The family wasn't wealthy by any means but I guess they were as refined as they could be, thanks to my grandmother.  Her family had been in the U.S. since the Revolutionary War -- well, even before then in one branch of the family.  That member of the family was smuggled out of France in an empty wine cask by his two brothers.  The young man was a Protestant in Huguenot France and his brothers wanted to save his life.  Descendants of his fought in the Revolutionary War, the Civil War, and my great-grandfather was a light housekeeper.  I always thought that was so cool.

My grandfather immigrated from Norway sometime before WWI.  I have a picture of my grandparents when they were very young, posing on the beach at Coney Island.  I can't imagine how it was my grandmother fell in love with him but ... something like that must have happened.  He was a stern, cold man that scared me.  I didn't like to be near him.

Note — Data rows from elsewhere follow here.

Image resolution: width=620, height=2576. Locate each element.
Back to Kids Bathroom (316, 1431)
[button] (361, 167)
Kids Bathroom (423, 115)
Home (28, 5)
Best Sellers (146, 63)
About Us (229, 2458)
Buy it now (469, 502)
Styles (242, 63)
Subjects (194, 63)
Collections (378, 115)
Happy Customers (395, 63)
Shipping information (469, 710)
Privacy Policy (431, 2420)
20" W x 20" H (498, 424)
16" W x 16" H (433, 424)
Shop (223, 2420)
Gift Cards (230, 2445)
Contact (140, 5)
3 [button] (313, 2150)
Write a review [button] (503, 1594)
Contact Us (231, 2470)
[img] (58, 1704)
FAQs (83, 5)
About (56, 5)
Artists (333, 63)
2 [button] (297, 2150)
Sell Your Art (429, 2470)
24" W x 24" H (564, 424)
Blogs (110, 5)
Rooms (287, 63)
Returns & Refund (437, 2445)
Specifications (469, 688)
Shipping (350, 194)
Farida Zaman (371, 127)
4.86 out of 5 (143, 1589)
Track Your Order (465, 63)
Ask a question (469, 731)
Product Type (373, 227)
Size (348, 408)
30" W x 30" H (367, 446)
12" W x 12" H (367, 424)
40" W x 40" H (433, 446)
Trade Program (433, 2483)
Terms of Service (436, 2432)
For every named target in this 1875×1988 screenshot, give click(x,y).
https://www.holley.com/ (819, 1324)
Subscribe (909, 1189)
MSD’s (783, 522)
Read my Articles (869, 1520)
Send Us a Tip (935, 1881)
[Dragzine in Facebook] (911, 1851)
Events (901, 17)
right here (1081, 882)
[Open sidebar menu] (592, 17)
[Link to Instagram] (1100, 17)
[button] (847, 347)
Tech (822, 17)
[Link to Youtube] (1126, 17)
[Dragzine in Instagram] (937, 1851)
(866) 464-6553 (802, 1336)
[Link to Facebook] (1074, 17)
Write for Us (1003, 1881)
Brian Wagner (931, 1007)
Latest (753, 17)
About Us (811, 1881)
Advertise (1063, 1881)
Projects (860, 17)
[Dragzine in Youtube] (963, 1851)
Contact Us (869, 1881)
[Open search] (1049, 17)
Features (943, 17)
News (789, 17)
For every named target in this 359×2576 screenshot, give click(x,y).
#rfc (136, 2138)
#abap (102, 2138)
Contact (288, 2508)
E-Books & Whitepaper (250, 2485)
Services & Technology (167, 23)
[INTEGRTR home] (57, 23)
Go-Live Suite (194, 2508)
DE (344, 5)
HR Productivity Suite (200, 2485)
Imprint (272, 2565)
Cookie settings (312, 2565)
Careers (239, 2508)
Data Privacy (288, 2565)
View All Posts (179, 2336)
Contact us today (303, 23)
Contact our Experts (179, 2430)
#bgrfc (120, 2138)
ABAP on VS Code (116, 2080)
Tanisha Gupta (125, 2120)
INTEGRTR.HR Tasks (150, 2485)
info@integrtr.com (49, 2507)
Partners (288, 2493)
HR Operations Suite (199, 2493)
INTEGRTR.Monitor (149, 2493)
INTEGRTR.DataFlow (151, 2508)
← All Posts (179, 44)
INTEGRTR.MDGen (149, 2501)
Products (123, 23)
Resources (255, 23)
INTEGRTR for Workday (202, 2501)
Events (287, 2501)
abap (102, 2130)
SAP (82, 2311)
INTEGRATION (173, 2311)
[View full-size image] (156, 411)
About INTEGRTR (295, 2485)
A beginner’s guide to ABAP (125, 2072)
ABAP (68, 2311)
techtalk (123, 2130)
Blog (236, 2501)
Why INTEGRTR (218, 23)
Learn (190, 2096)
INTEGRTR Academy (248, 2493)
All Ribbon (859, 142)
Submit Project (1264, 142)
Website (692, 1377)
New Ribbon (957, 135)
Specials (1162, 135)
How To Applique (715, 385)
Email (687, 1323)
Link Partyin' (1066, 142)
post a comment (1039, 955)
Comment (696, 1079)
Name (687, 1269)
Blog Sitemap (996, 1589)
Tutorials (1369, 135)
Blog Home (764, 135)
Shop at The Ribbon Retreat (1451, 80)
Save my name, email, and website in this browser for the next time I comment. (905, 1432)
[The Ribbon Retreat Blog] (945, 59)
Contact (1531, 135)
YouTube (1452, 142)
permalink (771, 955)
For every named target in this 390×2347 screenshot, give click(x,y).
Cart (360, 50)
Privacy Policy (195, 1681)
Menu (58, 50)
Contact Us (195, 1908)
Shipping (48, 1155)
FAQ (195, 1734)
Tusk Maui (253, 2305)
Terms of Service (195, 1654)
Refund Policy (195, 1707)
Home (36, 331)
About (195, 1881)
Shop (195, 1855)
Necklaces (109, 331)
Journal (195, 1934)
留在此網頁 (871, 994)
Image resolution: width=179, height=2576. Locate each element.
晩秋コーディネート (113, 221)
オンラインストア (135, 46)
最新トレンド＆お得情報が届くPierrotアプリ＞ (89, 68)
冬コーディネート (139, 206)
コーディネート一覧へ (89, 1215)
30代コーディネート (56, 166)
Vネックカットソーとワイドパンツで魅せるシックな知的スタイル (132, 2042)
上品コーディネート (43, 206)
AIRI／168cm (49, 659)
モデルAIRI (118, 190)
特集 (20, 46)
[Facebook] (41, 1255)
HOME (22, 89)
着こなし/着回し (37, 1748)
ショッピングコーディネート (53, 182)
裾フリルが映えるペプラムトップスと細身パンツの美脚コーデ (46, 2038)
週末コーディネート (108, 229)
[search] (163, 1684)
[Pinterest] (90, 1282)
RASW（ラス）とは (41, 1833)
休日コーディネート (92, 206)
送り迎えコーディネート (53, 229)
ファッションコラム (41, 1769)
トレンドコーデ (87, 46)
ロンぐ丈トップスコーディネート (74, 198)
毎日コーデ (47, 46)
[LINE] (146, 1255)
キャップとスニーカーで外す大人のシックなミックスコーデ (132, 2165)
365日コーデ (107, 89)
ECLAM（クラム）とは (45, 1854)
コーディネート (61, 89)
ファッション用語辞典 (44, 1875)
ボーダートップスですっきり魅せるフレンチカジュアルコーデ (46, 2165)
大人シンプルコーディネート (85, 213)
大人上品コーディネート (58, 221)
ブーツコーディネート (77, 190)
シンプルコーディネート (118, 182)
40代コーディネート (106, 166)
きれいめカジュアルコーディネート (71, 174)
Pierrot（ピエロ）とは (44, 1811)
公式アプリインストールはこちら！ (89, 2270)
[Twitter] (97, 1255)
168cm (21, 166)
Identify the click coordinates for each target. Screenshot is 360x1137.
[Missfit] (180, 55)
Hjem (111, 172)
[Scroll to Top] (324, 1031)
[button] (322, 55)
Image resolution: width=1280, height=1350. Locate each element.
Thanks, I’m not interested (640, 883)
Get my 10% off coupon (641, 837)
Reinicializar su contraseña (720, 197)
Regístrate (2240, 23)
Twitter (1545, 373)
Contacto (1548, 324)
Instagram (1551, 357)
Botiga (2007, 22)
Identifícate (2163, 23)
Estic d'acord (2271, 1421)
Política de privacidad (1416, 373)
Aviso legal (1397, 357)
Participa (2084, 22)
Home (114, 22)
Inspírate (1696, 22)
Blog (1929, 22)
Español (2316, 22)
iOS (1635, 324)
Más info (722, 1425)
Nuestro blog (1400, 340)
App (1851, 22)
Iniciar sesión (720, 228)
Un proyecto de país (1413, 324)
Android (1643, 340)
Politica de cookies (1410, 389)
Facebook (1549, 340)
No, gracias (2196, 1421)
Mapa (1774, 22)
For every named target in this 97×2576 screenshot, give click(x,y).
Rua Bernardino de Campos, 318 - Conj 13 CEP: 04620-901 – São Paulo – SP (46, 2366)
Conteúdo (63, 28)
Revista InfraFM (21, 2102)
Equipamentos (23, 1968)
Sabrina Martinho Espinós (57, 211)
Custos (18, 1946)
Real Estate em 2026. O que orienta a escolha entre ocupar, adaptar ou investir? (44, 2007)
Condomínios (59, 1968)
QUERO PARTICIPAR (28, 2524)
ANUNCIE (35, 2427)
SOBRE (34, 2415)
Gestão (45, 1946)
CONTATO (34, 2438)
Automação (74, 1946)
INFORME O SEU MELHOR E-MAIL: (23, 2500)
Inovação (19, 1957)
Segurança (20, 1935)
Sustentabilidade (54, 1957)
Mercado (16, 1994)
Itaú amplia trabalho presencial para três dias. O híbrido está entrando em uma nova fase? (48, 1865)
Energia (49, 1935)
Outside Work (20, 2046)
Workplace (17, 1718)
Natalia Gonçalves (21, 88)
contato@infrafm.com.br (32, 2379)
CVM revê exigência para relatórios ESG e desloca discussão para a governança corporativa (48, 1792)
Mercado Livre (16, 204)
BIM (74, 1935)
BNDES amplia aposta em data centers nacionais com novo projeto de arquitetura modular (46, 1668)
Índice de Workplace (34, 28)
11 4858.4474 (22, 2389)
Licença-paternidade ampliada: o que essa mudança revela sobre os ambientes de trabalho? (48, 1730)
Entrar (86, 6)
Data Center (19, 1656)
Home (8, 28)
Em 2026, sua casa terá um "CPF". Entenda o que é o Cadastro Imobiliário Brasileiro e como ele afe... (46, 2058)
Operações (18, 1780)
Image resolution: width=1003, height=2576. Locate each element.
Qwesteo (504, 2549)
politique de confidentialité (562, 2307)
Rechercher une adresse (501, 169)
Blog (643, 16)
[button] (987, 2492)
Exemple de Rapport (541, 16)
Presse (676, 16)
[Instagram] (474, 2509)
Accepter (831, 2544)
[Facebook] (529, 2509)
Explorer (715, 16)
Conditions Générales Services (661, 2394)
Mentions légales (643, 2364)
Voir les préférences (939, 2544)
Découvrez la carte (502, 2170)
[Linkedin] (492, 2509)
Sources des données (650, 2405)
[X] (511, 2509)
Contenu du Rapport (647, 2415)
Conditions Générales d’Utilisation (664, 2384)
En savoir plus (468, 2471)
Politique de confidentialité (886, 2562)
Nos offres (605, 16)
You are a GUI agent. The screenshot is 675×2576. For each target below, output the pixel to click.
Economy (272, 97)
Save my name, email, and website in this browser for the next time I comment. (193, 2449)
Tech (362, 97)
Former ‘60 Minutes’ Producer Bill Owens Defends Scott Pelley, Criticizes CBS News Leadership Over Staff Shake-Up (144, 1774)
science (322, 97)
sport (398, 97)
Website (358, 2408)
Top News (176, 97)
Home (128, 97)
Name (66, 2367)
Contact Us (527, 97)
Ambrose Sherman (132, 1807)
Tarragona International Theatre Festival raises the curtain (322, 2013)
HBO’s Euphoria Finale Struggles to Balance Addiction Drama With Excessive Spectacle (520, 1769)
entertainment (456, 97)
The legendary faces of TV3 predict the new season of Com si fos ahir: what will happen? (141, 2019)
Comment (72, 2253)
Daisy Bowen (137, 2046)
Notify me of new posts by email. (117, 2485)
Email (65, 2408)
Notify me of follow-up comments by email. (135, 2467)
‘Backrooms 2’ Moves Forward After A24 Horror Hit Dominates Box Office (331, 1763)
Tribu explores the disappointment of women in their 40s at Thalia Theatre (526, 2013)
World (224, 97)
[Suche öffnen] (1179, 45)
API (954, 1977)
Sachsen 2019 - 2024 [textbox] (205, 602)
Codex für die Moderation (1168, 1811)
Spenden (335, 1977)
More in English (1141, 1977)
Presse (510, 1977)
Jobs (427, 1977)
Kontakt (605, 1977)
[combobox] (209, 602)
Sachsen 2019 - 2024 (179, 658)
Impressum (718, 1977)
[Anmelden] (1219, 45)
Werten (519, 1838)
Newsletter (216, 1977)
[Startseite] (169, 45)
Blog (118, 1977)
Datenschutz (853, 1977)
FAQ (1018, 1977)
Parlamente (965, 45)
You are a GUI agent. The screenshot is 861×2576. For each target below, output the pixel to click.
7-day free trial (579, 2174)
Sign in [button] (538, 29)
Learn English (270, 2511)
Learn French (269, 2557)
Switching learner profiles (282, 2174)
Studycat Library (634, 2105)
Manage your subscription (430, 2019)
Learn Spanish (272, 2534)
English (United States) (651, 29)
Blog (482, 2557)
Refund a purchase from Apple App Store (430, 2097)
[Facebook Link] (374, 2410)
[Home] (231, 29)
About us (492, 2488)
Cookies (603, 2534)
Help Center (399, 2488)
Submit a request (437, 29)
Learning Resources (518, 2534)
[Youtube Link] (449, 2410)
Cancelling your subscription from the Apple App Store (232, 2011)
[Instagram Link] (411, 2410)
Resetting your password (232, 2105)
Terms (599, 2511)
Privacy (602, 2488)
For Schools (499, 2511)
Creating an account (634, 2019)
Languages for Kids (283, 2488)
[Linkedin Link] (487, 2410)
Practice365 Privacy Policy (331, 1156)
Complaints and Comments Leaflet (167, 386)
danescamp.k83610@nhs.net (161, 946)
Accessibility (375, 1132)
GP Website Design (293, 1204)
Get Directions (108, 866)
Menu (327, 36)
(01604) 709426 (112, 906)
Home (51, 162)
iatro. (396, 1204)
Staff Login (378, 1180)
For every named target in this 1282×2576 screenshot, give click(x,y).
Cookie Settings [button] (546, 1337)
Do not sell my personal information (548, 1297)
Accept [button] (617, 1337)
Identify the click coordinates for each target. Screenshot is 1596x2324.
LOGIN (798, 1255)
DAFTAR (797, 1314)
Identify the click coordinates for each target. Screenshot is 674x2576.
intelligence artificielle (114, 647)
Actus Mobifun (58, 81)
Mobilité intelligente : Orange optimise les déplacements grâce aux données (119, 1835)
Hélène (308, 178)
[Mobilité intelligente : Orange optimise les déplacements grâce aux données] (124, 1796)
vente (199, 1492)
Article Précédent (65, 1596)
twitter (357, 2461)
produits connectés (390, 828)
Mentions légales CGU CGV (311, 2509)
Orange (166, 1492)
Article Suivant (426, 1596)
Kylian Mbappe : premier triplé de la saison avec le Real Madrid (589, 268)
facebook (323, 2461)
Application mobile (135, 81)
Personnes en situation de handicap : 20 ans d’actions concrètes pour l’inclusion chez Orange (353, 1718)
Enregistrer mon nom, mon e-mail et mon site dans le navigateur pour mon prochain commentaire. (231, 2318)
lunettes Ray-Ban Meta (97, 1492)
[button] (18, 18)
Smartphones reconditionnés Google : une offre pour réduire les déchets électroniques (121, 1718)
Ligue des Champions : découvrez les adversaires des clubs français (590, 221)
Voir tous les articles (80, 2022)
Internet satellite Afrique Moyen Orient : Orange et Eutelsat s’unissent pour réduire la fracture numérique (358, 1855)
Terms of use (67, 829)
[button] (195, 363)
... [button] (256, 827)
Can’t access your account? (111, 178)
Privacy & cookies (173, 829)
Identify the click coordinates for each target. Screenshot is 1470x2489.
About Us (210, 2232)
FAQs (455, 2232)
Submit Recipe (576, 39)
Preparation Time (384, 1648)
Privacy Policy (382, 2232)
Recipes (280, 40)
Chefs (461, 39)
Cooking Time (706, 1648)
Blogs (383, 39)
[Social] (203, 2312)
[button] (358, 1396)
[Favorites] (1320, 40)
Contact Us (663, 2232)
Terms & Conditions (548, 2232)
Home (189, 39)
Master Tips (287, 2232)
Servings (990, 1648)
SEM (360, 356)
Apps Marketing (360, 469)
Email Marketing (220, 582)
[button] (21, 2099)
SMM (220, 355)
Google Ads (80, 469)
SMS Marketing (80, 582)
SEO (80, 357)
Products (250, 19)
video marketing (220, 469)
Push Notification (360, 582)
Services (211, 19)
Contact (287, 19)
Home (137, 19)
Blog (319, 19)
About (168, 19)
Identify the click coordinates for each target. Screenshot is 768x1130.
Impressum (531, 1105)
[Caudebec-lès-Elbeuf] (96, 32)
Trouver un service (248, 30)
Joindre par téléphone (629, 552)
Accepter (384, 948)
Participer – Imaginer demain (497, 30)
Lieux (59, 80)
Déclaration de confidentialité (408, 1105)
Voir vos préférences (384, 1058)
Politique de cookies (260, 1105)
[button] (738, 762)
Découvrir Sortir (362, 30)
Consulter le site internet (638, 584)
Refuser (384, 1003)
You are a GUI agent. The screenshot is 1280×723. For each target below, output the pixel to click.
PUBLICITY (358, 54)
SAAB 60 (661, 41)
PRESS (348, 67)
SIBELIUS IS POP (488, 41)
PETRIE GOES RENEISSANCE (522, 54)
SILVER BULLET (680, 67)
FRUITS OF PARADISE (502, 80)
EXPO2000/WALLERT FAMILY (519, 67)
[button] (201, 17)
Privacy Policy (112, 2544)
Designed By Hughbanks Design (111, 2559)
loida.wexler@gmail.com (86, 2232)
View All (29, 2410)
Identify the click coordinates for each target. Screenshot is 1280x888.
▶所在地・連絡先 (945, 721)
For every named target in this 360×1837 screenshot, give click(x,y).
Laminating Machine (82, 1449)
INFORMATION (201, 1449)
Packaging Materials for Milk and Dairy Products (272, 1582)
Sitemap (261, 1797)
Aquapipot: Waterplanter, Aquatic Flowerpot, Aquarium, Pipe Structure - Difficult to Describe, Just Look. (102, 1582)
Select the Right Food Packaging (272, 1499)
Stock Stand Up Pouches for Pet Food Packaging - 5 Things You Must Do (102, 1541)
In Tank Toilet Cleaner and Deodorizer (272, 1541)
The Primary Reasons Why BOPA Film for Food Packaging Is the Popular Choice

Although he was never violent with me, I must have sensed something that made me uneasy.  After my grandmother died, I found her diary and read it.  My grandfather used to beat his family and I felt sick to my stomach at the description of him pounding my mother's head against the wall.  My grandfather would attack grandma and my uncles would jump him to stop it ... it sounds awful.

My mother and my aunt were sent to Lexington School for the Deaf.  At that time, the school followed the oral method. It meant that the deaf children were not allowed to use their hands and were forced to speak and lipread only.  Their teaching methods and the advice they gave my mom's family probably stigmatized the girls and messed up their thinking for almost a lifetime.

LEXINGTON

I know a little bit more about Mom's education and childhood because she was more willingly to talk about her experiences with me.  Some of the stories she told me are just awful but I'm glad she shared them.

She and her older sister were sent to Lexington School for the Deaf when she was around kindergarten age.  I'm thinking that would be the mid 1930s.  Look magazine did a spread on Lexington and took pictures of students trying to learn speech.  There were a couple of pictures of my mom, a beautiful platinum blonde child with her hands on some kind of instrument that vibrated.  There was another picture of her with headphones over her ears.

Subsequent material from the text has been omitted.